Dataset records:
■ ■ ■

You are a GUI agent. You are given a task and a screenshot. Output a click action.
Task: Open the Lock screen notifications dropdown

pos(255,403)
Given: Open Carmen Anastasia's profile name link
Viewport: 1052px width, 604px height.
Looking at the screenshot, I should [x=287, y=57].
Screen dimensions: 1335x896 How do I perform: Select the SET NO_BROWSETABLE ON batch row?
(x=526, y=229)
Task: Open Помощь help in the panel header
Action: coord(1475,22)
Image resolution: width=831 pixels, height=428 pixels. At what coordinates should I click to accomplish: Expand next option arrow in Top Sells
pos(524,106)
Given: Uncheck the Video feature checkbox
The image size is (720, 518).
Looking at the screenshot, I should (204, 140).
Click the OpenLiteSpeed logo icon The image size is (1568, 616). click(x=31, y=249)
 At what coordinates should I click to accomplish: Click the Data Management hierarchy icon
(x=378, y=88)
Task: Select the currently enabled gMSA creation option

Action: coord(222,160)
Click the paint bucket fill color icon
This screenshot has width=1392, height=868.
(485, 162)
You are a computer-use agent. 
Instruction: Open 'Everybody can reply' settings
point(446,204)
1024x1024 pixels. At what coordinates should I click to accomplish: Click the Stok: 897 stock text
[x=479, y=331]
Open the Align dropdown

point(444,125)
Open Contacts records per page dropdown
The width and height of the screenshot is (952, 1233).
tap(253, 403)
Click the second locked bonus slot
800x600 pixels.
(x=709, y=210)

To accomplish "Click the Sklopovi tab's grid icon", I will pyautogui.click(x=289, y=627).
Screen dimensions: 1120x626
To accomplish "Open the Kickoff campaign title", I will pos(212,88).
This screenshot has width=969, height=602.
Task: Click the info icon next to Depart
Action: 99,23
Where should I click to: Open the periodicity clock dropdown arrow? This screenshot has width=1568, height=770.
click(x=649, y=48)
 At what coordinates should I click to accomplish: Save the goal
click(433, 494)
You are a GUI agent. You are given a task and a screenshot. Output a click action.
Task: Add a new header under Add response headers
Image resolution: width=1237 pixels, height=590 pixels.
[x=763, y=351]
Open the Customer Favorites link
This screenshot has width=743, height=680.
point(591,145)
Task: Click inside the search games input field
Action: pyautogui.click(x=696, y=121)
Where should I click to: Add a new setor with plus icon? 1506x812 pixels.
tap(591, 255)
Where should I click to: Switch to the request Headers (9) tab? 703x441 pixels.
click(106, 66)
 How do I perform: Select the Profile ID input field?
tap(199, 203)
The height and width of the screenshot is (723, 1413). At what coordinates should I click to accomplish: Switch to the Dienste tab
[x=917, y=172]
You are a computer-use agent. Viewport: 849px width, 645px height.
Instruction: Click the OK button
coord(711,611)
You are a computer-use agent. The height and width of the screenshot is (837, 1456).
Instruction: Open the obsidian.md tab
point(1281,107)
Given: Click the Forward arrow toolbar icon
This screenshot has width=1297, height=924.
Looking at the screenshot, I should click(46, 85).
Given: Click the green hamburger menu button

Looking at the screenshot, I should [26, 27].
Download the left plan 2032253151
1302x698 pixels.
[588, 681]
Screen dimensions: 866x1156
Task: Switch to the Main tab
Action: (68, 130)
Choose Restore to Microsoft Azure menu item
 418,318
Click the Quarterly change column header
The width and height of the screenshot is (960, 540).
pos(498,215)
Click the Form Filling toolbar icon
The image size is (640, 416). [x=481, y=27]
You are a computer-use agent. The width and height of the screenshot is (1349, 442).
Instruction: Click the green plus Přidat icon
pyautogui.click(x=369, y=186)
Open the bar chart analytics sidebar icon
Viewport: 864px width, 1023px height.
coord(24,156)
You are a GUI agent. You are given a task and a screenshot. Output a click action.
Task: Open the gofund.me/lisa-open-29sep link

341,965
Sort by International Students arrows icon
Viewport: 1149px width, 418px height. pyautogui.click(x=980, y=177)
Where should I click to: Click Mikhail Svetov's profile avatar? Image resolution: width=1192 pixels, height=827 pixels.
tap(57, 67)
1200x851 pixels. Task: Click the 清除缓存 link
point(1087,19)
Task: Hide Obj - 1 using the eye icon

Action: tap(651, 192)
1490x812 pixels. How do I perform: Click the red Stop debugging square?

■ ■ ■

**Task prompt**
Review the preceding data and report every line that includes the string "computer".

**Result of the exercise**
You are a computer-use agent. 
You are a computer-use agent. Viewport: 849px width, 645px height.
You are a computer-use agent. The height and width of the screenshot is (837, 1456).
You are a computer-use agent. The width and height of the screenshot is (1349, 442).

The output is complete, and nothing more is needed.